Results 1 to 4 of 4

Thread: PCRE match hyphens between HTML tags, but not javascript or CSS

  1. #1
    Join Date
    Jan 2007
    Location
    Davenport, Iowa
    Posts
    2,211
    Thanks
    96
    Thanked 101 Times in 99 Posts

    Default PCRE match hyphens between HTML tags, but not javascript or CSS

    I am trying to create a PCRE that will replace all of the hyphens in a document unless it is javascript or CSS or in an url, div, span tags.

    I have tried many different things and have discovered so many "anomalies" in PCRE that I don't really know where to begin, but many of my questions would probably be better put into separate threads.

    Here is the test script I am using:

    Code:
    <?php
    $text="-te-st-te-st-";
    $text=preg_replace('/(.*?)(st.*?te)(.*?)/es',"str_replace('-','&ndash;','$1$3')",$text);
    echo "$text";
    ?>
    In the above I am attempting to change all of the hyphens to short HTML dashes unless they are located between "st" and "te". The string might also be in the form of "-te-yy-st-" where all of the hyphens would be replaced or "-pstp --- kktep--p-" where the three hyphens in a row would not be replaced, because they are between "st" and "te".


    Here is some actual code/text I would like to test against:



    Code:
    <style type="text/css">
    .q
    {
    font-family:courier;
    border-style: solid;
    border-width: 3px;
    border-color: #525252;
    padding-left:25px; 
    padding-right:25px;
    PADDING-TOP:20px;
    PADDING-BOTTOM:20px;
    color:#ffffff;
    background:#434343;
    margin: 12px 80px 12px 40px;
    }
    </style>
    <form name="count">
    <input type="text" size="69" name="count2">
    </form>
    
    
    <script>
    
    /*
    Count down until any date script-
    By JavaScript Kit (www.javascriptkit.com)
    Over 200+ free scripts here!
    */
    
    
    //change the text below to reflect your own,
    var before="Christmas!"
    var current="Today is Christmas.

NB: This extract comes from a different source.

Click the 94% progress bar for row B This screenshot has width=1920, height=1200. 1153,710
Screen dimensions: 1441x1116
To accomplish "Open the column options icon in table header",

Merry Christmas!"
    var montharray=new Array("Jan","Feb","Mar","Apr","May","Jun","Jul","Aug","Sep","Oct","Nov","Dec")
    
    function countdown(yr,m,d){
    theyear=yr;themonth=m;theday=d
    var today=new Date()
    var todayy=today.getYear()
    if (todayy < 1000)
    todayy+=1900
    var todaym=today.getMonth()
    var todayd=today.getDate()
    var todayh=today.getHours()
    var todaymin=today.getMinutes()
    var todaysec=today.getSeconds()
    var todaystring=montharray[todaym]+" "+todayd+", "+todayy+" "+todayh+":"+todaymin+":"+todaysec
    futurestring=montharray[m-1]+" "+d+", "+yr
    dd=Date.parse(futurestring)-Date.parse(todaystring)
    dday=Math.floor(dd/(60*60*1000*24)*1)
    dhour=Math.floor((dd%(60*60*1000*24))/(60*60*1000)*1)
    dmin=Math.floor(((dd%(60*60*1000*24))%(60*60*1000))/(60*1000)*1)
    dsec=Math.floor((((dd%(60*60*1000*24))%(60*60*1000))%(60*1000))/1000*1)
    if(dday==0&&dhour==0&&dmin==0&&dsec==1){
    document.forms.count.count2.value=current
    return
    }
    else
    document.forms.count.count2.value="Only "+dday+ " days, "+dhour+" hours, "+dmin+" minutes, and "+dsec+" seconds left until "+before
    setTimeout("countdown(theyear,themonth,theday)",1000)
    }
    //enter the count down date using the format year/month/day
    countdown(2002,12,25)
    </script>
    <p align="center"><font face="arial" size="-2">This free script provided by</font><br>
    <font face="arial, helvetica" size="-2"><a href="http://javascriptkit.com">JavaScript
    Kit</a></font></p>
    <div class='q'><a href="http://www.marvel.com/universe/X-23">X-23</a> is a new character in the <span style="background-color:tan;">Marvel universe</span></div>

    Edit: I reformatted this post to give better examples and to clarify what I am looking for.
    Last edited by james438; 02-15-2010 at 06:24 AM. Reason: resolved and renamed thread title
    To choose the lesser of two evils is still to choose evil. My personal site

  2. #2
    Join Date
    Jan 2007
    Location
    Davenport, Iowa
    Posts
    2,211
    Thanks
    96
    Thanked 101 Times in 99 Posts

    Default

    I talked with a lady at regexadvice and she helped to correct one or two of my misunderstandings about PCRE and also set me thinking in new directions. Here is what I have so far:

    PHP Code:
    $text=preg_replace("/-(?!((?!\/script|\style).)*\/script>|\/style)/is""&ndash;"$text);
    $text=preg_replace('/&ndash;(?=(.*?>))/',"-",$text); 
    Last edited by james438; 02-10-2010 at 12:47 AM.
    To choose the lesser of two evils is still to choose evil. My personal site

  3. #3
    Join Date
    Jan 2007
    Location
    Davenport, Iowa
    Posts
    2,211
    Thanks
    96
    Thanked 101 Times in 99 Posts

    Default

    Here is what I have thus far.

    PHP Code:
    $text=preg_replace("/-(?!((?!<\/?(script|style|a)\b).)*(<\/(script|style|a>)))/is","&ndash;",$text); 
    It will replace all of the hyphens in a string while avoiding those within a style or script or hyperlink. Inline scripting such as <span style=font-size:24px;>x-x</span> will produce <span style=fontdash;size:24px;>xdash;x</span> which is a bit of a problem, but is easily fixed with class as opposed to inline scripting. I suspect that the script would also match against img src="/x-x.jpg"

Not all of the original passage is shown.